Our CFO was way more receptive when we broke it down that way instead of trying to bundle everything into one number.
One thing that helped us: we quantified what automation opportunities we couldn’t touch before because adding AI to each individual workflow was too expensive. Process escalations, intelligent task assignment, anomaly detection in workflows—these are things that would actually improve our BPM, but we’d never invested in them because each one meant buying more API credits.
When we showed finance how many of these improvements we could unlock by consolidating AI spend, the ROI model suddenly made sense. The cost goes up slightly by switching to open-source plus a unified AI platform, but the value capture from capabilities we can now afford is huge.
Model it as net new capability, not just cost replacement. Your current state has Camunda handling workflows and separate AI subscriptions handling data/analysis tasks. Your future state consolidates everything and unlocks efficiencies you couldn’t afford before. Show both sides: yes, you’re paying for a unified AI platform instead of fragmented subscriptions, but you’re also getting rid of Camunda licensing and gaining capabilities that improve process quality. Finance sees net cost first, then ROI from improvements second.
The AI consolidation angle is actually your strongest ROI lever if you model it right. Show the current cost of your scattered subscriptions, then show consolidated cost, then layer on the workflow improvements those consolidated resources enable. Most companies find that open-source BPM plus unified AI is roughly cost-neutral to current state, but the capabilities jump is significant. That’s where your ROI premium comes from—not from cutting costs but from enabling things that were previously too expensive to consider.
Separate TCO calcs: BPM platform first, AI spending second. Then show how they work together. Finance will follow a clear story better than one jumbled number.

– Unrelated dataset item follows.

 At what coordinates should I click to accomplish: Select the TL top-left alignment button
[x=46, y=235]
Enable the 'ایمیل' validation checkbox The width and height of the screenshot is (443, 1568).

This is the exact problem Latenode solves. Instead of juggling 12 separate AI subscriptions, you get access to 400+ models through one platform with unified pricing. When you’re evaluating an open-source BPM migration, you can use Latenode’s 400+ AI models to actually model your scenarios—ROI analysis, TCO, risk assessment—all through the same platform instead of piecing together insights from different tools.
What makes your ROI math cleaner is that Latenode lets you build and test your actual workflows during evaluation. You’re not guessing about capabilities. You can prototype your process automation with real AI models, measure actual performance, and then show finance exact numbers instead of projections.
The consolidated AI subscription isn’t just a cost line. It becomes your testing and validation layer during migration planning, which means your ROI model is based on real performance, not assumptions.